After three meetings with neighbors, Stonehaven owner John McGrath tells SAVVY he’s now on his 7th or 8th sketch plan.
Running his ideas up the neighborhood flagpole is a smart move – given this tight-knit group’s opposition to high-density development.
We got a sneak peek at McGrath’s latest plan, which should go before both Tredyffrin and Easttown planners next month. (The property straddles the two.)
At least on paper, it doesn’t look especially dense – 16 townhomes running along the rail line, 24 twins and three single-family homes on Francis Ave. A pretty far cry from the 88 townhouses a developer wanted squeeze on the site back in 2007.
Got a wee one gaga for American Girl dolls?
Come fall, you won’t have to take her to NYC for the full AG experience. An American Girl retail store will debut in the King of Prussia mall Sept. 10.
To keep the rapturous mayhem in check, AG will hand out a limited number of same-day entrance tickets for opening weekend, Sept. 10-11. No tickey, no entry.
Kiddos get a free gift and a chance to work on a craft. Grownups get earplugs – nah, just joshing.
The fine print: it’s a pop-up store only. AG says it’ll ship out of KOP at the end of January 2017.
A SAVVY shoutout to the good sports at Focus Fitness Main Line for adding another FREE weekly class – Nia Holistic Dance – for cancer patients, survivors and caregivers. The studio holds free RePose yoga classes for the same worthy bunch on Tuesdays and Thursdays.
the stonehaven story puts a positive spin on not a positive issue within the community. economic development is one thing, over population is another; and it is definitely not wanted.
Agreed. I have personally seen the drawings, and it is a LOT of large townhomes in a small area in between an already established neighborhood and the train tracks.

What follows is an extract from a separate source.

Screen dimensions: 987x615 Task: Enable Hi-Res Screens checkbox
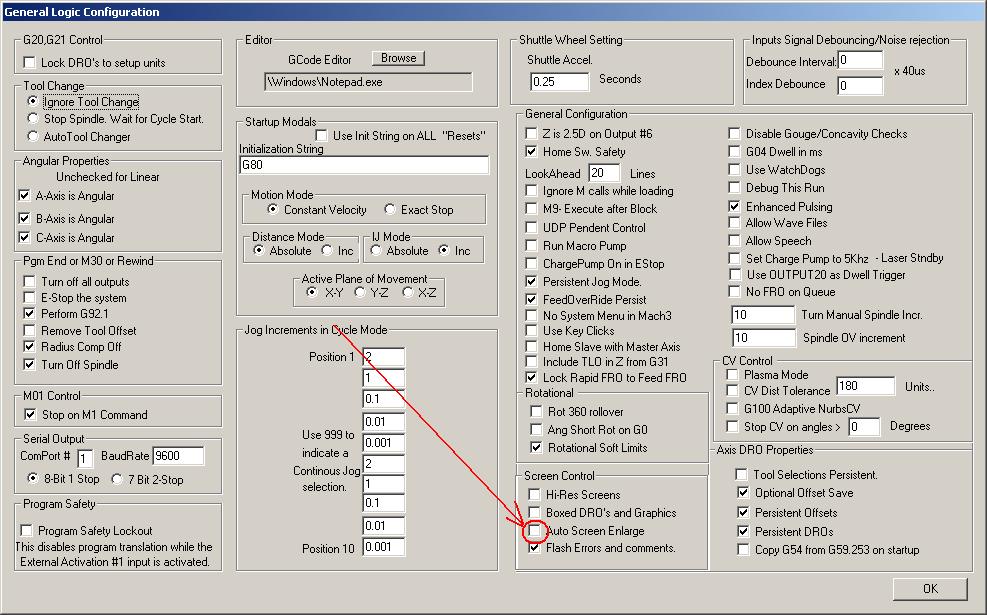pyautogui.click(x=534, y=494)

The township is crazy if they let this go through.
How many townhomes do we need to build in T/E right now? We have all seen what towns with lots of high density housing turn into over time, so I don’t know why we would jeopardize our award winning school district, and our highly desirable area by cramming these things into people’s backyards.

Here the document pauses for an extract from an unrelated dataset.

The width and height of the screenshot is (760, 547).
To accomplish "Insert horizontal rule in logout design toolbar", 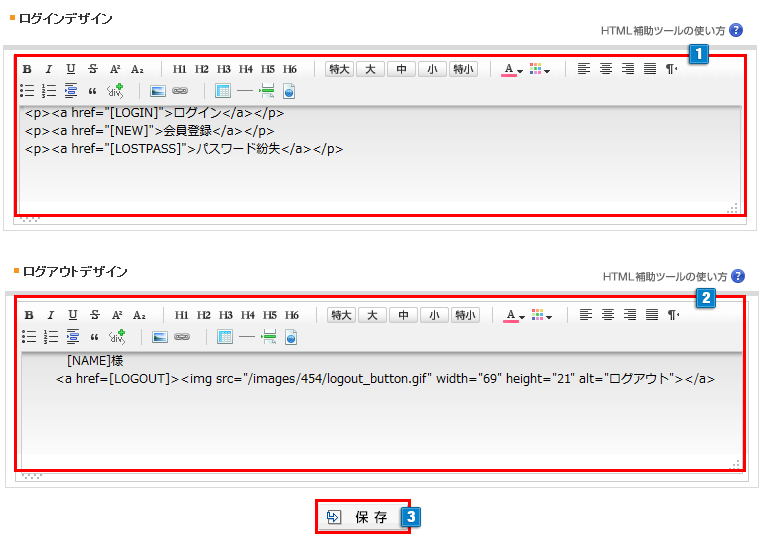I will (x=246, y=337).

And that “wildly overgrown” Armstrong property is actually beautiful old trees with lots of wildlife once you get past the falling down house.
Hopefully you will keep us updated on this terrible idea of a project!
The article seems to be interpreting that since he met with the neighbors we are board… And there is nothing further from the truth. He’s got a lot of work to do…
Of course, the doubts about the hazing case won’t be front page news. DA claims “multiple witnesses.” Testimony from minors questioned at school without their parent’s knowledge and without legal representation. Nice. The administration and school board should be sued and fired.